Switching dynamics analysis and synchronous control of a non-smooth memristive Hindmarsh-Rose neuron model

A reliable neuron model can accurately estimate and predict complex bioelectrical activities, which provides potential guidance and assistance for designing neurocomputing science and intelligent sensors. To disclose the regulation mechanism of heterogeneous electromagnetic fields on action potential, a non-smooth memristive Hindmarsh-Rose (HR) neuron model is established by introducing a three-stage flux-controlled memristor. Based on the theory of flow switchability, the sufficient and necessary conditions for crossing, grazing and sliding motions of the system are presented and verified. It is particularly interesting that the existence and stability of the equilibrium point of the system by exciting bipolar pulse current have time-varying behaviour. Further, extensive coexisting attractors are discovered by multiple numerical tools.
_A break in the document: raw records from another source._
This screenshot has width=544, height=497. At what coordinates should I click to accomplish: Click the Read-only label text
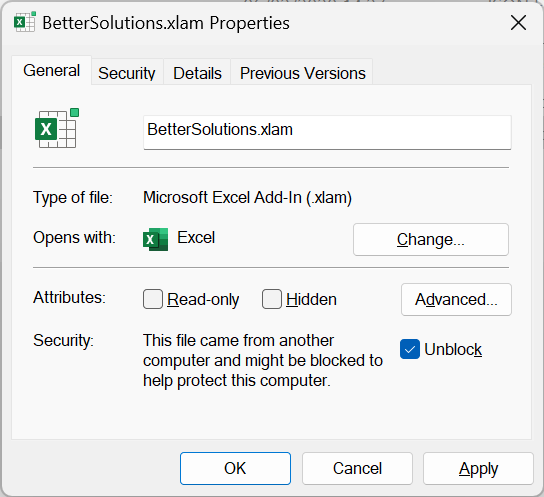click(x=203, y=300)
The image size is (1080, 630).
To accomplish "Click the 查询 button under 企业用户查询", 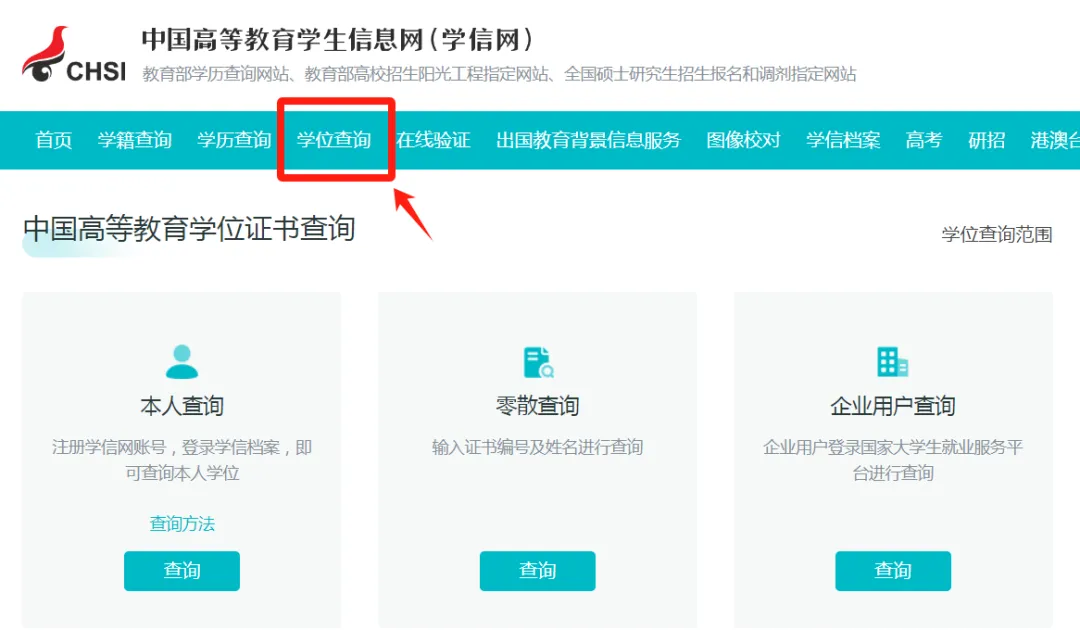I will coord(892,571).
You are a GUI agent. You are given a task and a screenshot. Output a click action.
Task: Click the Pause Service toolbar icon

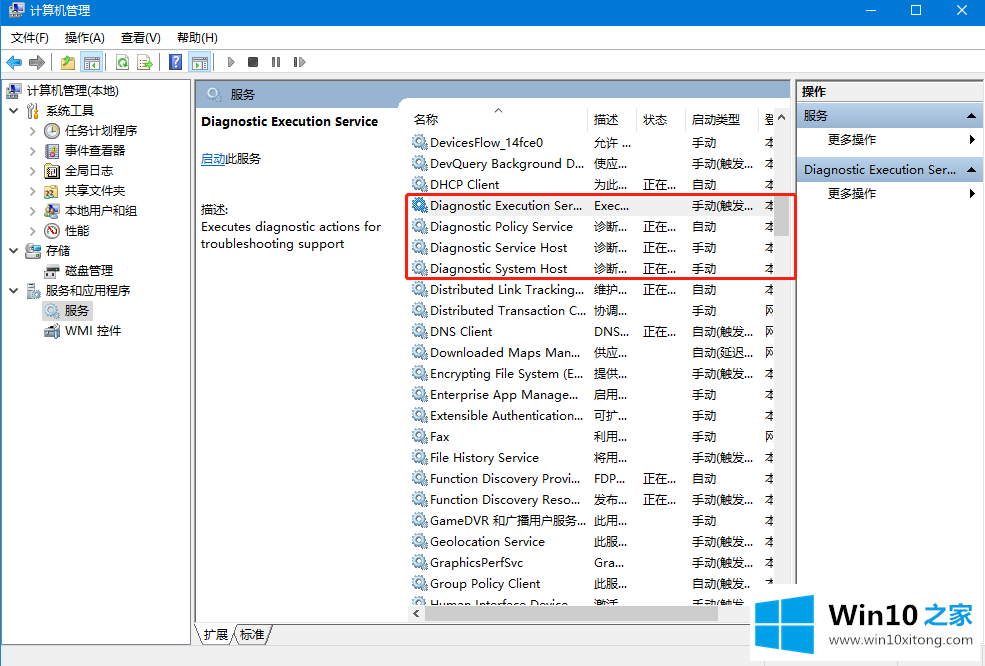[x=276, y=62]
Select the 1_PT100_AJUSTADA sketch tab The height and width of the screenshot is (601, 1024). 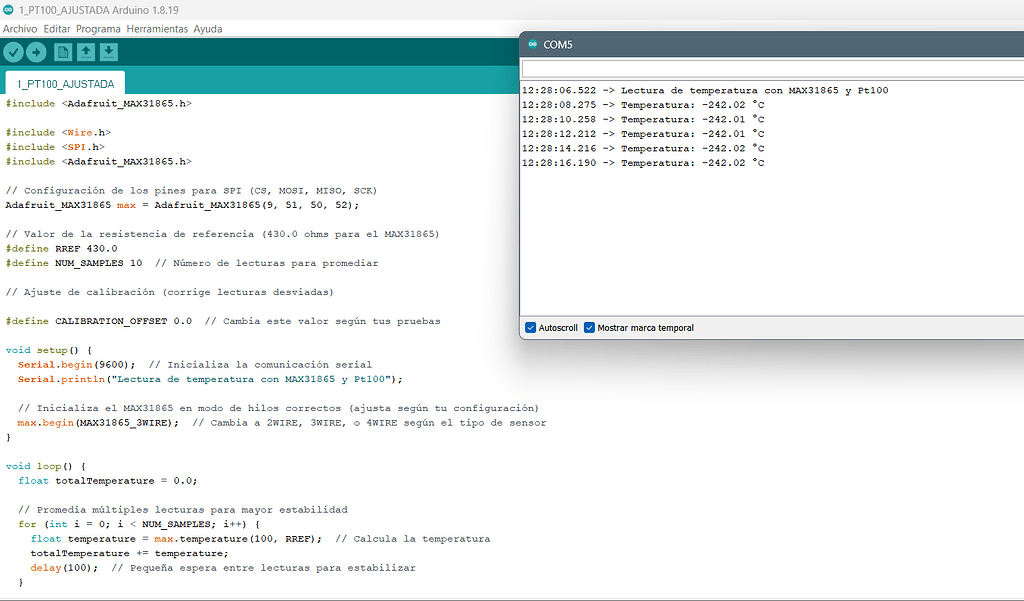pyautogui.click(x=64, y=84)
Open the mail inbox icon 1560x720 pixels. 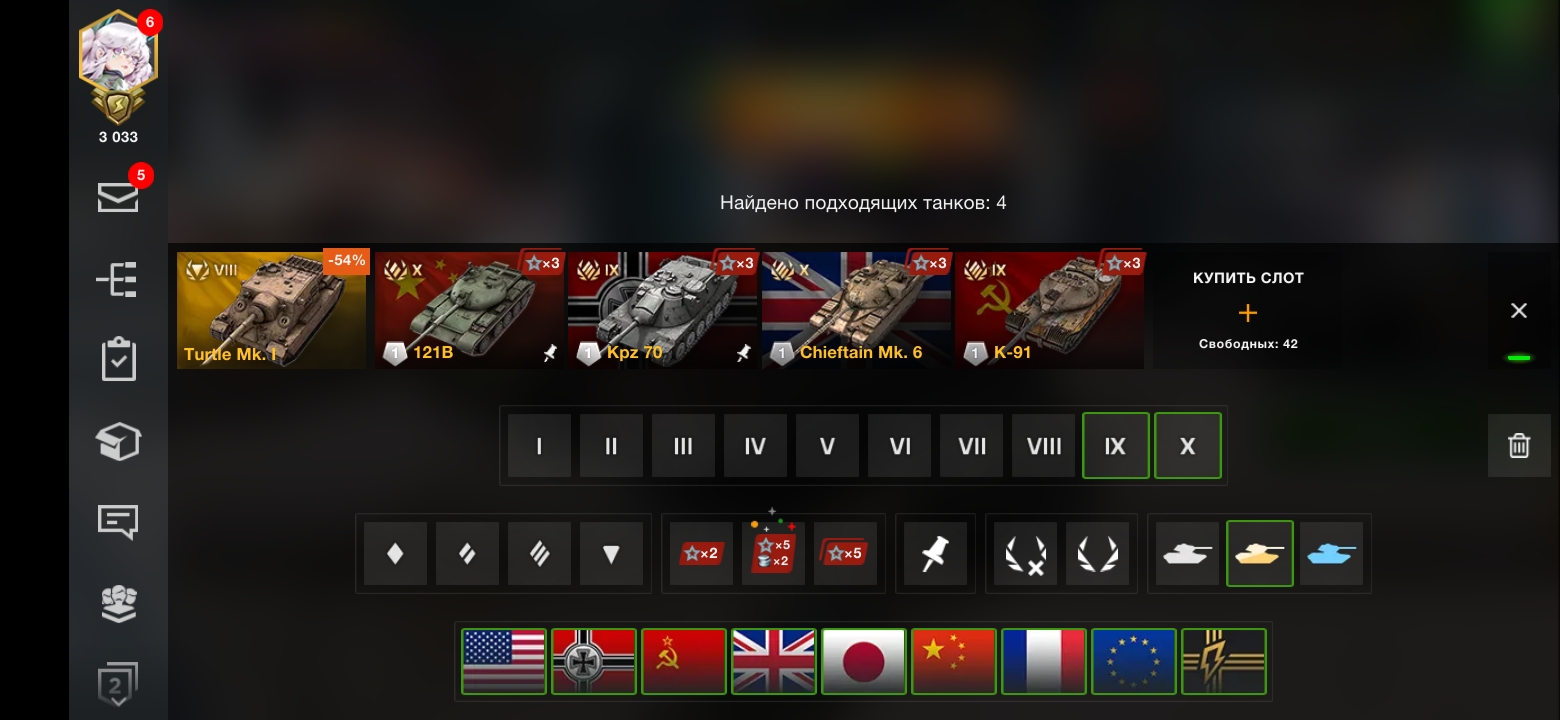coord(118,197)
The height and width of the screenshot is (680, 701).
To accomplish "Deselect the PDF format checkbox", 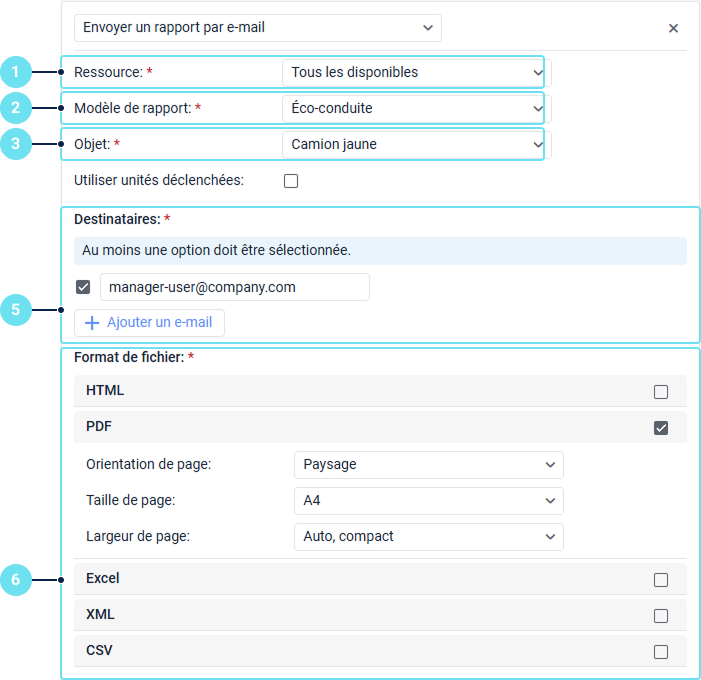I will pos(660,428).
Importantly, the switching dynamics of the coexisting firing modes involving period and chaos are qualitatively discussed by calculating the normal vector field G-functions. Moreover, a Hamilton energy adaptive controller is designed to efficiently achieve the complete synchronisation of the coupling neurons consisting of the non-smooth system via unidirectional synaptic connections under mismatched parameters. These obtained results provide potential theoretical guidance for the lesion, control and treatment of neuron-related diseases.